My major aim in doing this project is to broaden our view over the concept credit to the agro sector and to shade light on the total output of the sector and if it has been able to grow over the years.

Has efforts been made to the gaps in agricultural sectors and has researchers develop integrated research assessment approaches?

Has financial aid from the government and other private organization been able to develop the sector that it can compete with foreign countries and has the sector been able to produce more than enough performance for the ever growing population?
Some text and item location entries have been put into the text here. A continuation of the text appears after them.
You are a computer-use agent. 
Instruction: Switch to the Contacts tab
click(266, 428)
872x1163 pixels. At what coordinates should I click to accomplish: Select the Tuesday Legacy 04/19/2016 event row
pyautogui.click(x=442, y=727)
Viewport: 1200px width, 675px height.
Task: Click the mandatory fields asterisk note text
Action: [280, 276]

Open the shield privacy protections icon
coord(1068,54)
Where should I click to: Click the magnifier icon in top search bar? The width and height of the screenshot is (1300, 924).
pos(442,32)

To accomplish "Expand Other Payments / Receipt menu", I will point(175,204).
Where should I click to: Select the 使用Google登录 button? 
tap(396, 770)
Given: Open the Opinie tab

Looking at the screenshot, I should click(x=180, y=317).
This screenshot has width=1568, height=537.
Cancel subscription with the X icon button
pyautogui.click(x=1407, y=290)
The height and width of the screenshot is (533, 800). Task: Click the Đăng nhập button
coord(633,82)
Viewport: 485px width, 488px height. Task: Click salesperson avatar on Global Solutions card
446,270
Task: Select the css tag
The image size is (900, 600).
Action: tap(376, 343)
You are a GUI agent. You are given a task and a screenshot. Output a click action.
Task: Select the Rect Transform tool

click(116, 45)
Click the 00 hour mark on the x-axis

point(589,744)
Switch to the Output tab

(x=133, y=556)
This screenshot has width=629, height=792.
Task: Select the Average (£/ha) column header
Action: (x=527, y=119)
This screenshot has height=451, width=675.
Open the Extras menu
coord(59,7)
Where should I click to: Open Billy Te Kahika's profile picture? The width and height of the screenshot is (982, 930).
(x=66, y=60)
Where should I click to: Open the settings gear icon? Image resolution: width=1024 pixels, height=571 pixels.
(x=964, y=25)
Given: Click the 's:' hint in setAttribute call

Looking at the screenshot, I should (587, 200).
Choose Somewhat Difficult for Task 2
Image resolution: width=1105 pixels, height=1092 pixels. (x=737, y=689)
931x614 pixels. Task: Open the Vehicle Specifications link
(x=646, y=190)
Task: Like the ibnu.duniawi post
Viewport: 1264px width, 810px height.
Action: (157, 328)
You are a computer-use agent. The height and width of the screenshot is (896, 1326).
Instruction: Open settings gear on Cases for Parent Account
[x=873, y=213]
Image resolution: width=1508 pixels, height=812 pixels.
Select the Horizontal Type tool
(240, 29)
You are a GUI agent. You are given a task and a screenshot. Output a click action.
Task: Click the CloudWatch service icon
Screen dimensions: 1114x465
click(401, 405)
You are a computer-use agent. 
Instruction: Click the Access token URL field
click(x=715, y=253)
These are key questions that must be answered and I intend to be able to provide needed information on this.

Scope of the Study

The time frame of the study ranged from 1981 to 2016. The study basically covered the Pre-Structural Adjustment Programme (SAP); Structural Adjustment Programme (SAP) era and Post-SAP era. The choice of the time period encapsulates the period when SAP was adopted in Nigeria. Among the major objectives of SAP was to enlarge the productive base of the country, diversify the economy and reduce overdependence on oil. The tenets of SAP advocate the need for the Nigerian economy to generate revenue and foreign exchange from non-oil sources in a view of enhancing economic growth devoid of inflationary pressures. Although, many scholars believed that SAP had no economic benefits for the Nigerian economy, nevertheless, it is imperative to determine the extent to which Nigerian agriculture sector (a critical non-oil sector) has been financed between 1981 and 2016.